Que tudo emborca e faz em caco...

Evoé Baco!

 

Lá se me parte a alma levada

No torvelim da mascarada,

A gargalhar em doudo assomo...

Evoé Momo!

 

Lacem-na toda, multicores,

As serpentinas dos amores,

Cobras de lívidos venenos...

Evoé Vênus!

Se perguntarem: Que mais queres,

Além de versos e mulheres?...

— Vinhos... o vinho que é o meu fraco!...

Evoé Baco!

 

O alfanje rútilo da lua,

Por degolar a nuca nua

Que me alucina e que eu não domo!...

Evoé Momo!

 

A Lira etérea, a grande Lira!...

Por que eu extático desfira

Em seu louvor versos obscenos,

Evoé Vênus!

 

 

A Canção das Lágrimas de um Pierrot

 

I

 

A sala em espelhos brilha

Com lustres de dez mil velas.

Miríades de rodelas

Multicores - maravilha! -

 

Torvelhinham no ar que alaga

O cloretilo e se toma

Daquele mesclado aroma

De carnes e de bisnaga.

 

E rodam mais que confete,

Em farândolas quebradas,

cabeças desassisadas

Por Colombina ou Pierrete

 

II

 

Pierrot entra em salto súbito.

Upa!
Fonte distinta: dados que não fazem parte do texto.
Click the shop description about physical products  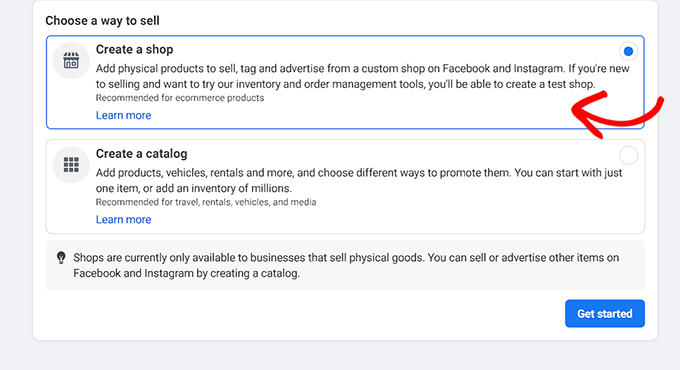(363, 76)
Que força o levanta?

E enquanto a turba se espanta,

Ei-lo se roja em decúbito.

 

A tez, antes melancólica,

Brilha. A cara careteia.

Canta. Toca. E com tal veia,

com tanta paixão diabólica,

 

Tanta, que se lhe ensanguentam

Os dedos. Fibra por fibra,

Toda a sua essência vibra

Nas cordas que se arrebentam.

 

III

 

Seu alaúde de plátano

Milagre é que não se quebre.

E a sua fronte arde em febre,

Ai dele! e os cuidados matam-no.

 

Ai dele! e essa alegria,

Aquelas canções, aquele

Surto não é mais, ai dele!

Do que uma imensa ironia.

 

Fazendo à cantiga louca

Dolorido contracanto,

Por dentro borbulha o pranto

Como outra voz de outra boca:

 

IV

 

- "Negaste a pele macia

À minha linda paixão

E irás entregá-la um dia

Aos feios vermes do chão...

 

"Fiz por ver se te podia

Amolecer - e não pude!

Em vão pela noite fria

Devasto o meu alaúde...

 

"Minha paz, minha alegria,

Minha coragem, roubaste-mas...

E hoje a minh'alma sombria

É como um poço de lástimas..."

 

V

 

Corre após a amada esquiva.

Procura o precário ensejo

De matar o seu desejo

Numa carícia furtiva.

 

E encontrando-o Colombina,

Se lhe dá, lesta, socapa,

Em vez de beijo um tapa,

O pobre rosto ilumina-se-lhe!

 

Ele que estava de rastros,

Pula, e tão alto se eleva,

Como se fosse na treva

Romper a esfera dos astros!...

 

 

Sonho de uma terça-feira gorda

 

Eu estava contigo. Os nossos dominós eram negros,

[ e negras eram as nossas máscaras.

Íamos, por entre a turba, com solenidade,

Bem conscientes do nosso ar lúgubre

Tão constratado pelo sentimento felicidade

Que nos penetrava. Um lento, suave júbilo

Que nos penetrava... Que nos penetrava como

[uma espada de fogo...

Como a espada de fogo que apunhalava as santas

[extáticas.

 

E a impressão em meu sonho era que estávamos

Assim de negro, assim por fora inteiramente negro,

— Dentro de nós, ao contrário, era tudo claro

[ e luminoso!

 

Era terça-feira gorda. A multidão inumerável

Burburinhava. Entre clangores de fanfarra

Passavam préstitos apoteóticos.

Eram alegorias ingênuas, ao gosto popular,em cores cruas.

 

Iam em cima, empoleiradas, mulheres de má vida,

De peitos enormes — Vênus para caixeiros.

Figuravam deusas — deusa disto, deusa daquilo, já tontas e seminuas.

 

A turba, ávida de promiscuidade,

Acotevelava-se com algazarra,

Aclamava-as com alarido.

E, aqui e ali, virgens atiravam-lhes flores.

 

Nós caminhávamos de mãos dadas, com solenidade,

O ar lúgubre, negro, negros...

mas dentro em nós era tudo claro e luminoso!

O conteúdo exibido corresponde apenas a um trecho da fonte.